This opinion will be unpublished and

may not be cited except as provided by

Minn. Stat. § 480A.08, subd. 3 (2004).








Bonita M. Kettula,





Furniture Outlets USA Inc.,



Department of Employment and Economic Development,




Filed March 7, 2006


Willis, Judge


Department of Employment and Economic Development

File No. 9 05



Bonita M. Kettula, 1010 340th Avenue, Frederic, WI 54837-4613 (pro se  relator)


Elizabeth A. Papacek, Leonard Street & Deinard, 150 South Fifth Street, Suite 2300, Minneapolis, MN 55402 (for respondent Furniture Outlets)


Linda A. Holmes, Department of Employment and Economic Development, 332 Minnesota Street, Suite E200, St. Paul, MN 55101-1351 (for respondent Department)



            Considered and decided by Kalitowski, Presiding Judge; Willis, Judge; and Stoneburner, Judge.

U N P U B L I S H E D   O P I N I O N


            Relator challenges the determination that she is disqualified from receiving unemployment benefits because she was discharged for misconduct.  Because we conclude that the act for which relator was discharged was misconduct, we affirm.


            Relator Boni Kettula worked on commission as a salesperson for respondent Furniture Outlets USA, Inc.  To deter salespersons from making computer errors, respondent had a policy of taking from a salesperson the credit for a sale in which errors were found and giving the credit for the sale to the house account.

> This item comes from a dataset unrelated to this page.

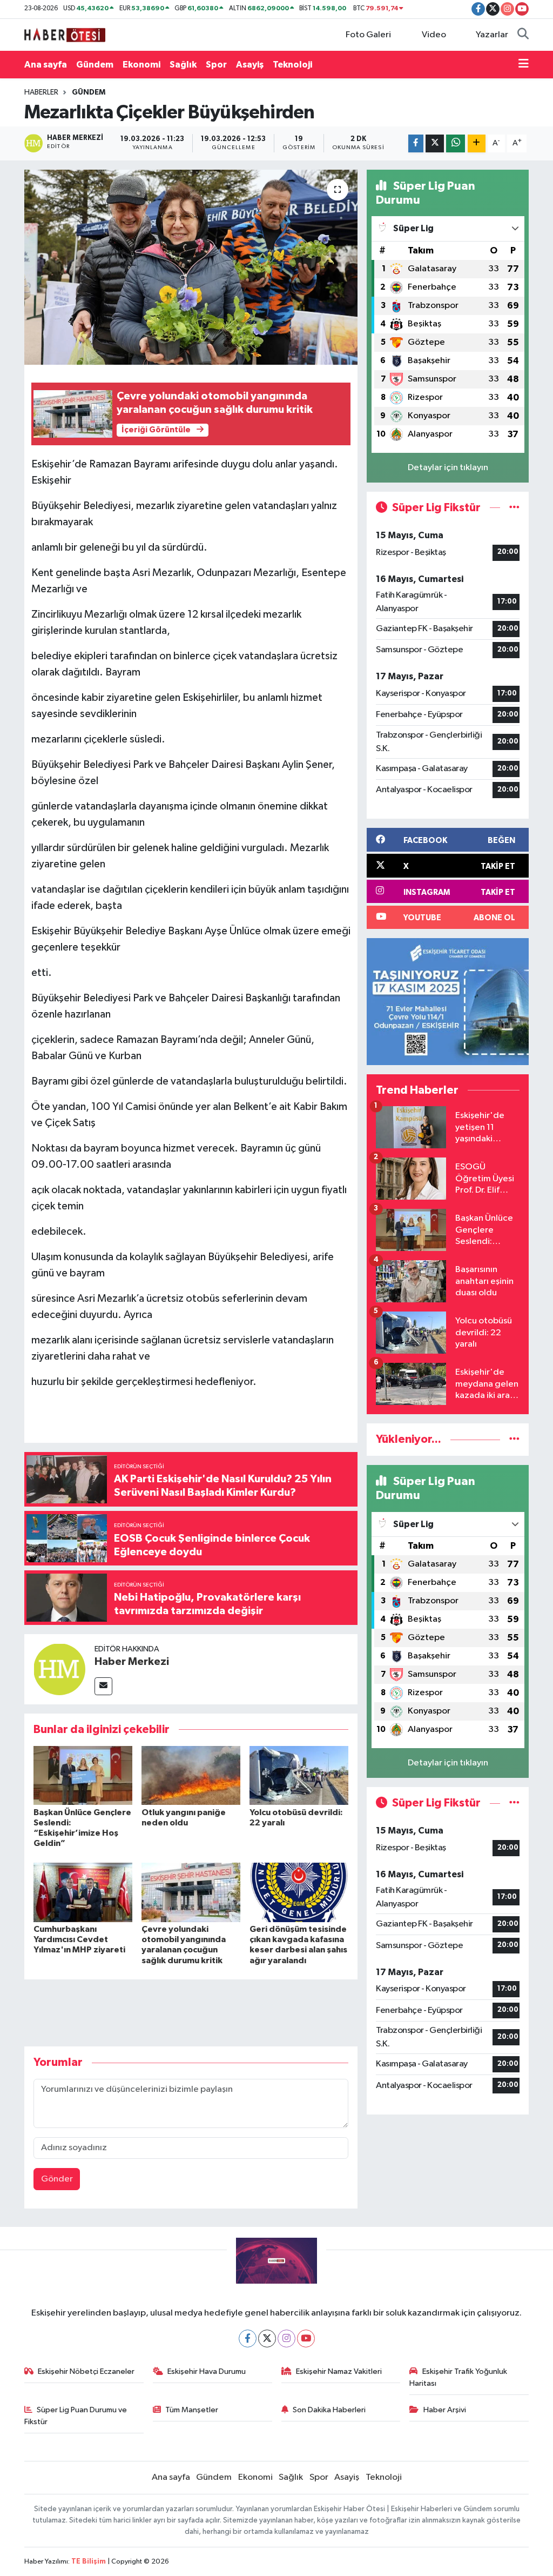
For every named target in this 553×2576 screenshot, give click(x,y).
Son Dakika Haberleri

            On September 30, 2004, a sale was credited half to relator and half to another salesperson.  On October 1, 2004, when computer errors were found in the sale, the store manager took the credit for the sale from relator and the other salesperson and gave it to the house account.  On October 7, 2004, relator went into the computer file and took all credit for the sale from the house account, and gave it to herself.  On November 5, 2004, an office manager discovered and reported that relator had taken all credit for the sale. 

            Another office manager confronted relator about the incident.  He testified that relator said that “she was tired that [the store manager] was taking her sales all the time for mistakes that she would make and she was justified in changing [credit for the sale] back.”  An assistant manager testified that relator “admitted to changing the commission on [the sale] and feeling justified because [the store manager] has housed sales under her name in the past.”  Relator was terminated on November 8, 2004, because of this incident.

            Relator sought unemployment benefits.  A department adjudicator initially determined that relator had not been discharged for misconduct, and respondent appealed.  After a telephone hearing, an unemployment law judge reversed the adjudicator’s determination.  Relator appealed, and a senior unemployment review judge (SURJ), acting under Minn. Stat. § 268.105, subd. 2 (2004), conducted de novo review and affirmed.


A determination that an employee is not entitled to unemployment benefits because of misconduct is a mixed question of fact and law.  Colburn v. Pine Portage Madden Bros., 346 N.W.2d 159, 161 (Minn. 1984).  This court will affirm if the findings of fact “are not without support in the evidence” and if “the conclusion on those facts is not contrary to the statutory mandate.”  Id. Whether an employee’s acts constitute misconduct is a question of law, which this court reviews de novo.  Schmidgall v. FilmTec Corp., 644 N.W.2d 801, 804 (Minn. 2002). 

Misconduct is defined as “any intentional . . . conduct . . . that displays clearly a serious violation of the standards of behavior the employer has the right to reasonably expect of the employee.”  Minn. Stat. § 268.095, subd. 6(a) (2004).   “Dishonesty that is connected with employment may constitute misconduct.”  Baron v. Lens Crafters, Inc., 514 N.W.2d 305, 307-08 (Minn. App. 1994) (finding misconduct when employee exaggerated the number of store managers that he had trained); see also Cherveny v. 10,000 Auto Parts, 353 N.W.2d 685, 688 (Minn. App. 1984) (finding misconduct when employee gave dishonest answers during employer’s investigation of alleged employee theft).  By dishonestly taking all credit for a sale, relator disregarded a standard of behavior that her employer had a right to reasonably expect and committed misconduct within the meaning of Minn. Stat. § 268.095, subd. 6(a).[1]  Relator provides no reason for overturning the SURJ’s decision.


[1] In her brief, relator argues that she should have been able to present new information to the SURJ and to this court.  But such presentation of new information would be contrary to law.  See Minn. Stat. § 268.105, subd. 2(d) (“A senior unemployment review judge shall not . . . consider any evidence that was not submitted at the hearing before the unemployment law judge”); Minn. R. Civ. App. P. 110.01 (providing that the record on appeal consists of papers and exhibits filed with the previous decision-maker and the transcript, if any); Minn. R. Civ. App. P. 115.04 (applying provisions of rule 110 to certiorari appeals).